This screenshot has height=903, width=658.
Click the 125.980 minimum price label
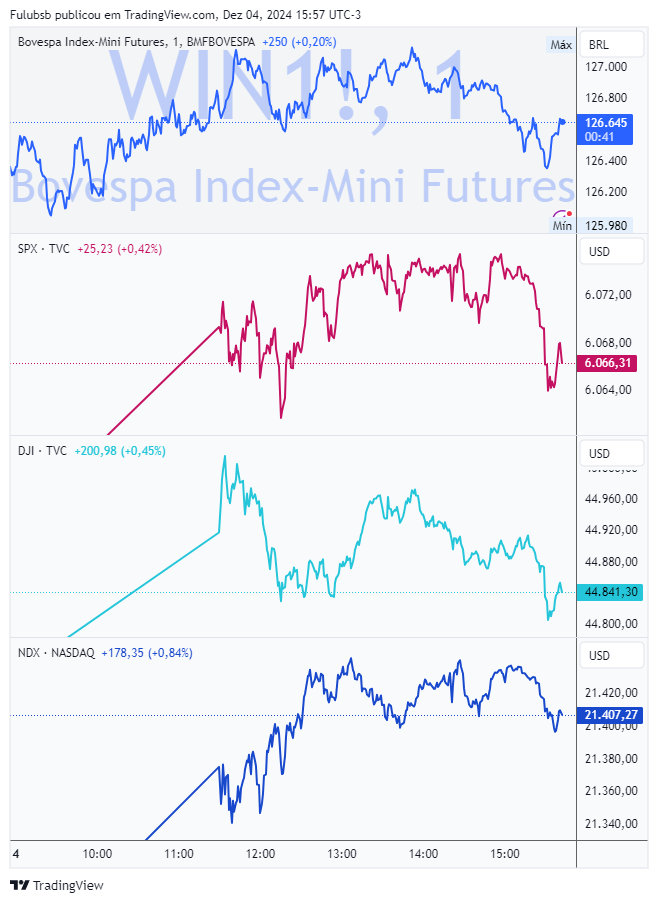(x=606, y=226)
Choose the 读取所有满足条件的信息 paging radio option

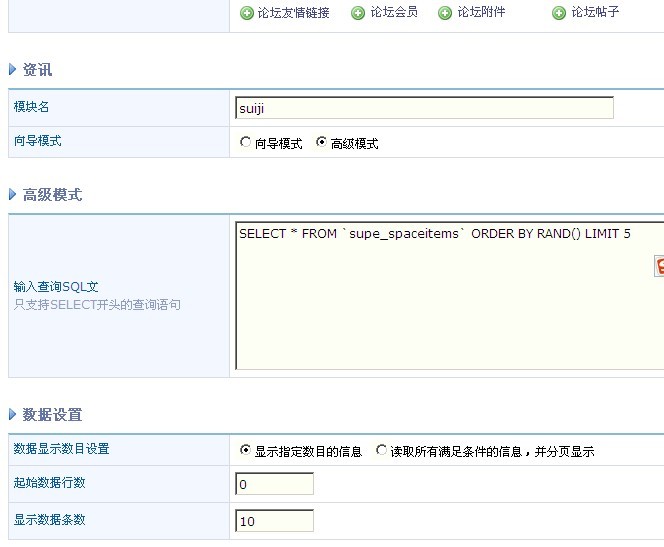coord(381,450)
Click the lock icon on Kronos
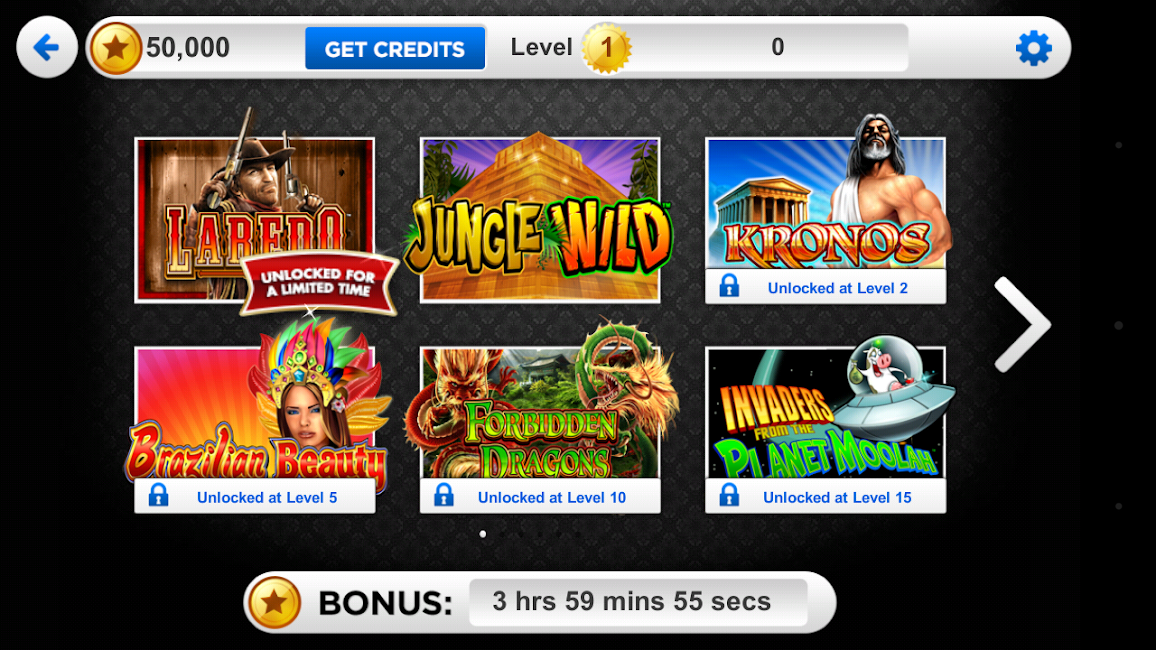1156x650 pixels. pyautogui.click(x=729, y=286)
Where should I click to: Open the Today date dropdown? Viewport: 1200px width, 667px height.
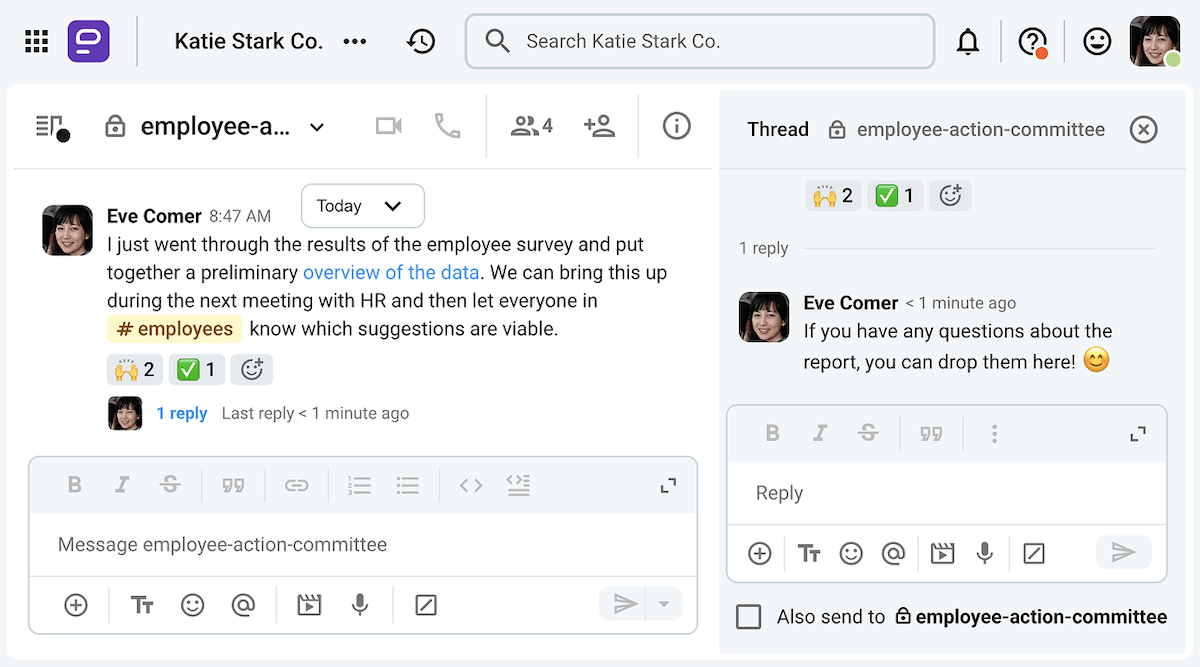[x=362, y=206]
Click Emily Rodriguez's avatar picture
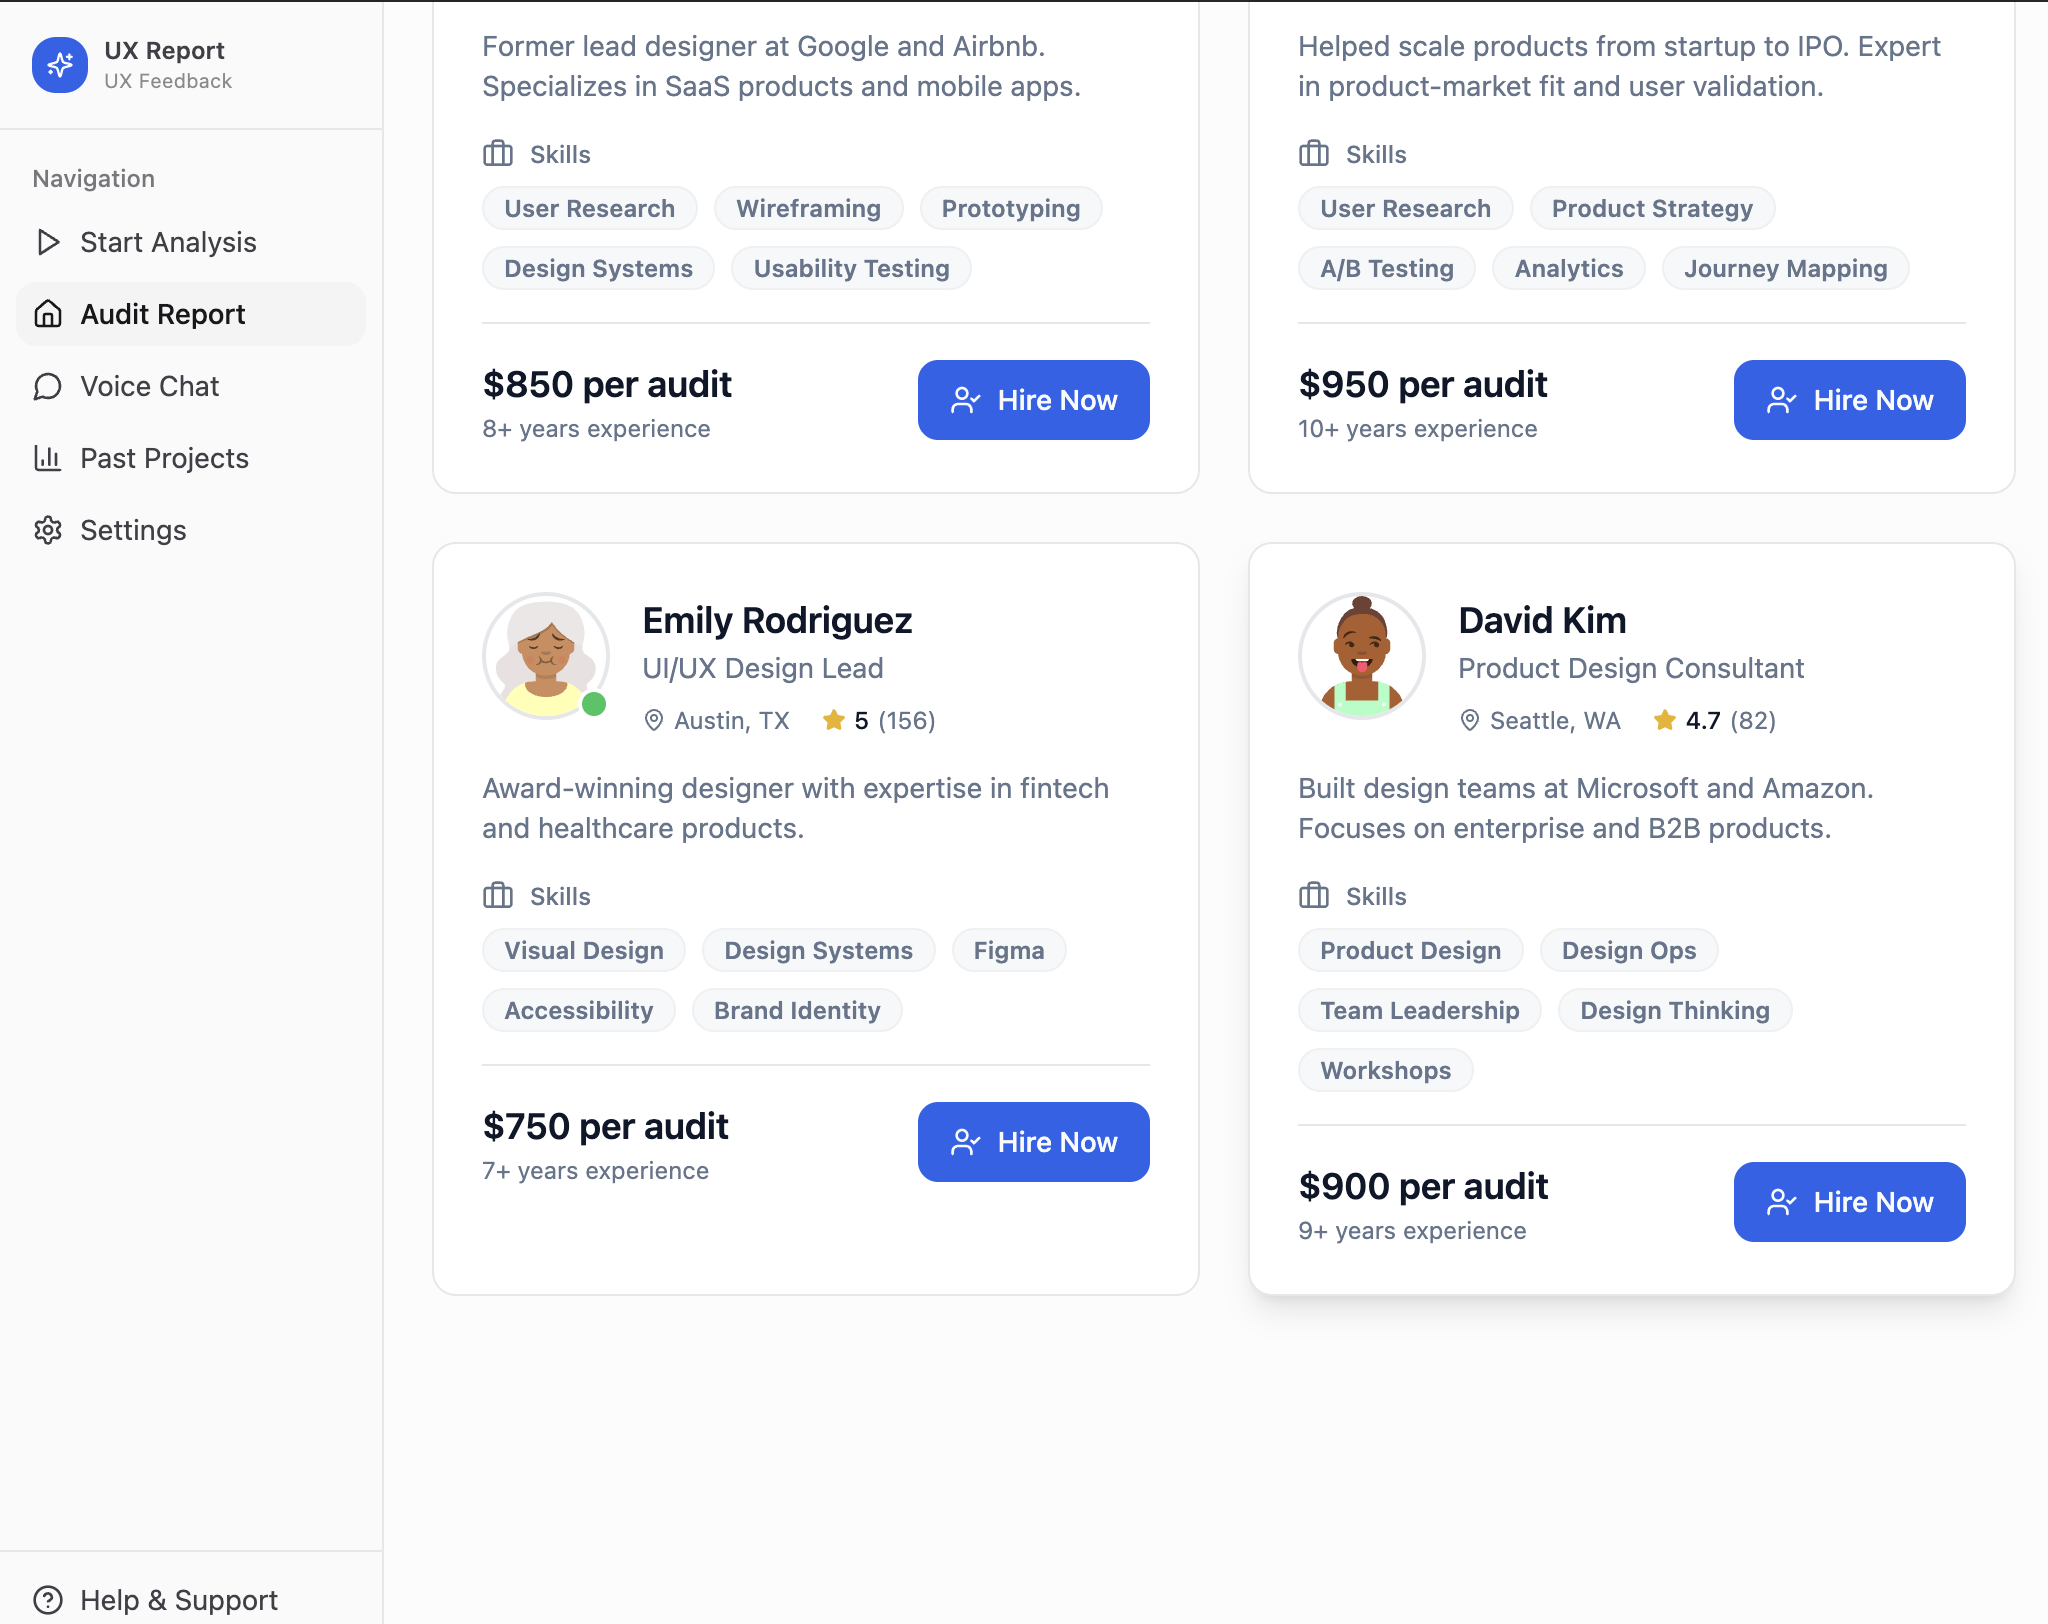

-------------------------

▸ WHAT THE TASK REQUIRES
Please output all the records above exactly, leaving out every picture.

▸ WORKED SOLUTION
This screenshot has height=903, width=658.
Click the 125.980 minimum price label
(x=606, y=226)
Choose the 读取所有满足条件的信息 paging radio option

coord(381,450)
Click the lock icon on Kronos
1156x650 pixels. pyautogui.click(x=729, y=286)
Where should I click to: Open the Today date dropdown? Viewport: 1200px width, 667px height.
[x=362, y=206]
Click Emily Rodriguez's avatar picture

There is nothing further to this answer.